How to use?
Once you have installed pyjaspar, you can load the module and connect to the latest release of JASPAR:
>>> from pyjaspar import jaspardb
Connect to the JASPAR
Next step is to connect to the version of JASPAR you’re interested by creating a jaspardb class object. For example here we’re using the the JASPAR2018.
>>> jdb_obj = jaspardb(release='JASPAR2018')
You can also check JASPAR version you are connected to using:
>>> print(jdb_obj.release)
JASPAR2018
By default it is set to latest release/version of JASPAR database. For example.
>>> jdb_obj = jaspardb()
>>> print(jdb_obj.release)
JASPAR2020
You can also connect to a local copy of JASPAR SQLite database by setting absolute path sqlite_db_path. For example.
>>> jdb_obj = jaspardb(sqlite_db_path='/path/to/jaspar.sqlite')
Get available releases
You can find the available releases/version of JASPAR using get_releases method.
>>> print(jdb_obj.get_releases())
['JASPAR2022', 'JASPAR2020', 'JASPAR2018', 'JASPAR2016', 'JASPAR2014']
Get motif by using JASPAR ID
If you want to get the motif details for a specific TF using the JASPAR ID. If you skip the version of motif, it will return the latest version.
>>> motif = jdb_obj.fetch_motif_by_id('MA0095.2')

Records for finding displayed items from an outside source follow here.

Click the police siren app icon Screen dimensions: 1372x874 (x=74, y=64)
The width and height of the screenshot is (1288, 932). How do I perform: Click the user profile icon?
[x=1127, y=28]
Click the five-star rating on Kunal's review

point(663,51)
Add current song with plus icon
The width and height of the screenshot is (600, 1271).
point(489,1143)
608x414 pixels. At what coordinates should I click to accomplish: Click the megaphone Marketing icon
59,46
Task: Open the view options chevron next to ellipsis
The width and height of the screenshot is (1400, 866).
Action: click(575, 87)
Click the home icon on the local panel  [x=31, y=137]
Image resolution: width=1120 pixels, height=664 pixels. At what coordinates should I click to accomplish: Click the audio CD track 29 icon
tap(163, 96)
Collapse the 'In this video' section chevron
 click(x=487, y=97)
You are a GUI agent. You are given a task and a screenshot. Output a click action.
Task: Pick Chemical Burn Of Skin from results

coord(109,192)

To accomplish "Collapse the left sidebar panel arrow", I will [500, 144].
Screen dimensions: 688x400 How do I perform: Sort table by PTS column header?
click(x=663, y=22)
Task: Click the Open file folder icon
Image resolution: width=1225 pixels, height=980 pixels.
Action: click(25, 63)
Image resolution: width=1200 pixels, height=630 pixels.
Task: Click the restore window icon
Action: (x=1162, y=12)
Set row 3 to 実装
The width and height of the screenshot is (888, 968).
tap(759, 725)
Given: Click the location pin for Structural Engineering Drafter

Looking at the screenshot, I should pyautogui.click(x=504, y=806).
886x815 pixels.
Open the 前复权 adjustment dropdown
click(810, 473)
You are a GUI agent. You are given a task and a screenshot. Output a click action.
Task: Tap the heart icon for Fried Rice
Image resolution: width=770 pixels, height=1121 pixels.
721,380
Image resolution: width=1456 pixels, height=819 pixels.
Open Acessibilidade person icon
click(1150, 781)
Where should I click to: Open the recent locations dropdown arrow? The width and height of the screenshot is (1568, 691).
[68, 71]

Printing the motif will all the associated meta-information stored in the JASPAR database cluding the matric counts.
>>> print(motif)
TF name YY1
Matrix ID MA0095.2
Collection CORE
TF class ['C2H2 zinc finger factors']
TF family ['More than 3 adjacent zinc finger factors']
Species 9606
Taxonomic group vertebrates
Accession ['P25490']
Data type used ChIP-seq
Medline 18950698
Matrix:
0 1 2 3 4 5 6 7 8 9 10 11
A: 1126.00 6975.00 6741.00 2506.00 7171.00 0.00 11.00 13.00 812.00 867.00 899.00 1332.00
C: 4583.00 0.00 99.00 1117.00 0.00 12.00 0.00 0.00 5637.00 1681.00 875.00 4568.00
G: 801.00 181.00 268.00 3282.00 0.00 0.00 7160.00 7158.00 38.00 2765.00 4655.00 391.00
T: 661.00 15.00 63.00 266.00 0.00 7159.00 0.00 0.00 684.00 1858.00 742.00 880.00
Get the count matrix using .counts
>>> print(motif.counts)
0 1 2 3 4 5 6 7 8 9 10 11
A: 1126.00 6975.00 6741.00 2506.00 7171.00 0.00 11.00 13.00 812.00 867.00 899.00 1332.00
C: 4583.00 0.00 99.00 1117.00 0.00 12.00 0.00 0.00 5637.00 1681.00 875.00 4568.00
G: 801.00 181.00 268.00 3282.00 0.00 0.00 7160.00 7158.00 38.00 2765.00 4655.00 391.00
T: 661.00 15.00 63.00 266.00 0.00 7159.00 0.00 0.00 684.00 1858.00 742.00 880.00
Get motifs by TF name
You can use the fetch_motifs_by_name function to find motifs by TF name. This method returns a list of motifs for the same TF name across taxonomic group. For example, below search will return two CTCF motifs one in vertebrates and another in plants taxon.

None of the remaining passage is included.